UNITED NATIONS (AP) — Some Iraqi nuclear facilities appear
to be unguarded, and radioactive materials are being taken out of
the country, the U.N.’s nuclear watchdog agency reported
after reviewing satellite images and equipment that has turned up
in European scrapyards.
The International Atomic Energy Agency sent a letter to U.S.
officials three weeks ago informing them of the findings. The
information was also sent to the U.N. Security Council in a letter
from its director, Mohamed ElBaradei, that was circulated
yesterday.
The IAEA is waiting for a reply from the United States, which is
leading the coalition administering Iraq, officials said.
The United States has virtually cut off information-sharing with
the IAEA since invading Iraq in March 2003 on the premise that the
country was hiding weapons of mass destruction. No such weapons
have been found, and arms control officials now worry the war and
its chaotic aftermath may have increased chances that terrorists
could get their hands on materials used for unconventional weapons
or that civilians may be unknowingly exposed to radioactive
materials.
According to ElBaradei’s letter, satellite imagery shows
“extensive removal of equipment and in some instances,
removal of entire buildings,” in Iraq.
In addition, “large quantities of scrap, some of it
contaminated, have been transferred out of Iraq from sites”
previously monitored by the IAEA.
In January, the IAEA confirmed that Iraq was the likely source
of radioactive material known as yellowcake that was found in a
shipment of scrap metal at Rotterdam harbor.
Yellowcake, or uranium oxide, could be used to build a nuclear
weapon, although it would take tons of the substance refined with
sophisticated technology to harvest enough uranium for a single
bomb.
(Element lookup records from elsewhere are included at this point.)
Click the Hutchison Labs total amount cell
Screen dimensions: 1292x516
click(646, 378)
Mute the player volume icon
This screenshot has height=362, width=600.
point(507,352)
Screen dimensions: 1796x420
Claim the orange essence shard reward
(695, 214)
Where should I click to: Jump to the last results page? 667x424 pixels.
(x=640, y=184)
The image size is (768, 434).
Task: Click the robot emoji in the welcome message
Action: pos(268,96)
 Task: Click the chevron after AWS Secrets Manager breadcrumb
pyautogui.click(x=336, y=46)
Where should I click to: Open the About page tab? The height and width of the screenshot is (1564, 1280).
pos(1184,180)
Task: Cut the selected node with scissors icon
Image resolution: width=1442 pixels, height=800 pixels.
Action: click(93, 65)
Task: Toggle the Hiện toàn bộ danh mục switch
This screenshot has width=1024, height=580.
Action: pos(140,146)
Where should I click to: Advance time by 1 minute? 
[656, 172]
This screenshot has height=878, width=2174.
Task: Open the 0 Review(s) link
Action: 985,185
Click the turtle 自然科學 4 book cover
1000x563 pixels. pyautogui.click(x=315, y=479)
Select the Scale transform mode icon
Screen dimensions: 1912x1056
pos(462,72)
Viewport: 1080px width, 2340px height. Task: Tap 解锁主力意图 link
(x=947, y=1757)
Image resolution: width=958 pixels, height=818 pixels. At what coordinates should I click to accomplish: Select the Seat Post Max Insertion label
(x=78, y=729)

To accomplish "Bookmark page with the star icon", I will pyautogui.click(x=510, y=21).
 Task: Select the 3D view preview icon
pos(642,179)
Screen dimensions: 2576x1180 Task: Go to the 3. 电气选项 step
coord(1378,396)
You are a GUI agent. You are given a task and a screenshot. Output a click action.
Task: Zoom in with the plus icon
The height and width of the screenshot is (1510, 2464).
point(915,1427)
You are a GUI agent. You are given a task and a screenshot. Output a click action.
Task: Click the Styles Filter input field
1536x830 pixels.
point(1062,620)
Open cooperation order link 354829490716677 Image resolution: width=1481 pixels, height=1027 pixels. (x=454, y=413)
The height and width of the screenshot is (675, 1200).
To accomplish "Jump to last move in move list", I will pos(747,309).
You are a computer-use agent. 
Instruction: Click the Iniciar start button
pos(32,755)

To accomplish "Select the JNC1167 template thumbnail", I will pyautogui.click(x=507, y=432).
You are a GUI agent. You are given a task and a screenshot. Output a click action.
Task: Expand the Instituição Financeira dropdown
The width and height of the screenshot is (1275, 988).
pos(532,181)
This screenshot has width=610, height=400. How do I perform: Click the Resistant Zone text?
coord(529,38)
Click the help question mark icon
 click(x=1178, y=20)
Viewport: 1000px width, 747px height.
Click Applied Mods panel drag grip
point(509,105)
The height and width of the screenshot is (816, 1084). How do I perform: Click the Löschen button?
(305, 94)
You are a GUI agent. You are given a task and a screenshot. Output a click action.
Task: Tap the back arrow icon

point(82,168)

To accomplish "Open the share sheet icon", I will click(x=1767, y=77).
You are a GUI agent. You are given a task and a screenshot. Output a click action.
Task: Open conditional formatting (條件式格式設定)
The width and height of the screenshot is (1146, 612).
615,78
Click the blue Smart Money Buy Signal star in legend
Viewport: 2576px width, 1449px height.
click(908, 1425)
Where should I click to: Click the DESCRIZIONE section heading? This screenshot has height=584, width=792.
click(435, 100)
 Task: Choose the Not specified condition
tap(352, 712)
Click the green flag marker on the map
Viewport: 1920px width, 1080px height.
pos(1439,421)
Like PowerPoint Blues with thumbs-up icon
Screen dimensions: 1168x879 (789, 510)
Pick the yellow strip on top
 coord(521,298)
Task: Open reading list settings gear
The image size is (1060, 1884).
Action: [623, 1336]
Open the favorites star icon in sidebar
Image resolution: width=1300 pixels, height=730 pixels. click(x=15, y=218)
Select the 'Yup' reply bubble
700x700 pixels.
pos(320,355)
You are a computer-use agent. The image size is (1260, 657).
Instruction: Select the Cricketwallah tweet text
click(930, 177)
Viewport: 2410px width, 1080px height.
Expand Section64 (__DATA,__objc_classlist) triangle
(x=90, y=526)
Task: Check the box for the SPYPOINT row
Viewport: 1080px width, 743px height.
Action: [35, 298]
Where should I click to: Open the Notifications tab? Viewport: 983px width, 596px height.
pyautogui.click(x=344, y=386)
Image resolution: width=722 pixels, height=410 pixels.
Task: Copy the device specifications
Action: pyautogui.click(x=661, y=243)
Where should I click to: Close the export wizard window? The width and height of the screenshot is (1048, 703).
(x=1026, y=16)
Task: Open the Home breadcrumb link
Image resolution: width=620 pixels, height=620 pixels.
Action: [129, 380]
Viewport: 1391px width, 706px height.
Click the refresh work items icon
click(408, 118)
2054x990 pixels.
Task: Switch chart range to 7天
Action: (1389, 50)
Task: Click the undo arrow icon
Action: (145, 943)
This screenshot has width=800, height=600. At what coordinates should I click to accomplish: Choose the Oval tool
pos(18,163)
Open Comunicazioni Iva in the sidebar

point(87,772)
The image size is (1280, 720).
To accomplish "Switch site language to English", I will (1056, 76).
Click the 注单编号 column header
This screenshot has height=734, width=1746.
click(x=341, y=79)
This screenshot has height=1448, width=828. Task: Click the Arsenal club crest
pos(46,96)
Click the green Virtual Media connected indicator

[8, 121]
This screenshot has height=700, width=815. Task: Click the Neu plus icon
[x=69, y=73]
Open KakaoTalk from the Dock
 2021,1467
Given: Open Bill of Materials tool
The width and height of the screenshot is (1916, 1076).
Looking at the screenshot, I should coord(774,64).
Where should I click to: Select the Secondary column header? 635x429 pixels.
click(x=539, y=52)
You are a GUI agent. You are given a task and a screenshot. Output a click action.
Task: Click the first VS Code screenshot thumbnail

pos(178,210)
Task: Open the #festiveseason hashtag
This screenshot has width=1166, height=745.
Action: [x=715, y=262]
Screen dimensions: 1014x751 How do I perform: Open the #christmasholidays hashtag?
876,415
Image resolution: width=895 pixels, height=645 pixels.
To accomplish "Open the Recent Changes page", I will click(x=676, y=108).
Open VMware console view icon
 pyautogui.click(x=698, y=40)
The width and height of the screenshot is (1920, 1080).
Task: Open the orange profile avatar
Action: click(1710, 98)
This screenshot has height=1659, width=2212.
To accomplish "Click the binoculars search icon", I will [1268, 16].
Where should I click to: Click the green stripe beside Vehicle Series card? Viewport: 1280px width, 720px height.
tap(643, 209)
The yellowcake in the shipment was natural uranium ore which
probably came from a known mine in Iraq that was active before the
1991 Gulf War.
The yellowcake was uncovered Dec. 16 by Rotterdam-based scrap
metal company Jewometaal, which had received it in a shipment of
scrap metal from a dealer in Jordan.
A small number of Iraqi missile engines have also turned up in
European ports, IAEA officials said.
“It is not clear whether the removal of these items has
been the result of looting activities in the aftermath of the
recent war in Iraq or as part of systematic efforts to rehabilitate
some of their locations,” ElBaradei wrote to the council.
The IAEA has been unable to investigate, monitor or protect
Iraqi nuclear materials since the U.S. invaded the country in March
2003. The United States has refused to allow the IAEA or other U.N.
weapons inspectors into the country, claiming that the coalition
has taken over responsibility for illicit weapons searches.
So far those searches have come up empty-handed and the
CIA’s first chief weapons hunter has said he no longer
believes Iraq had weapons just prior to the invasion.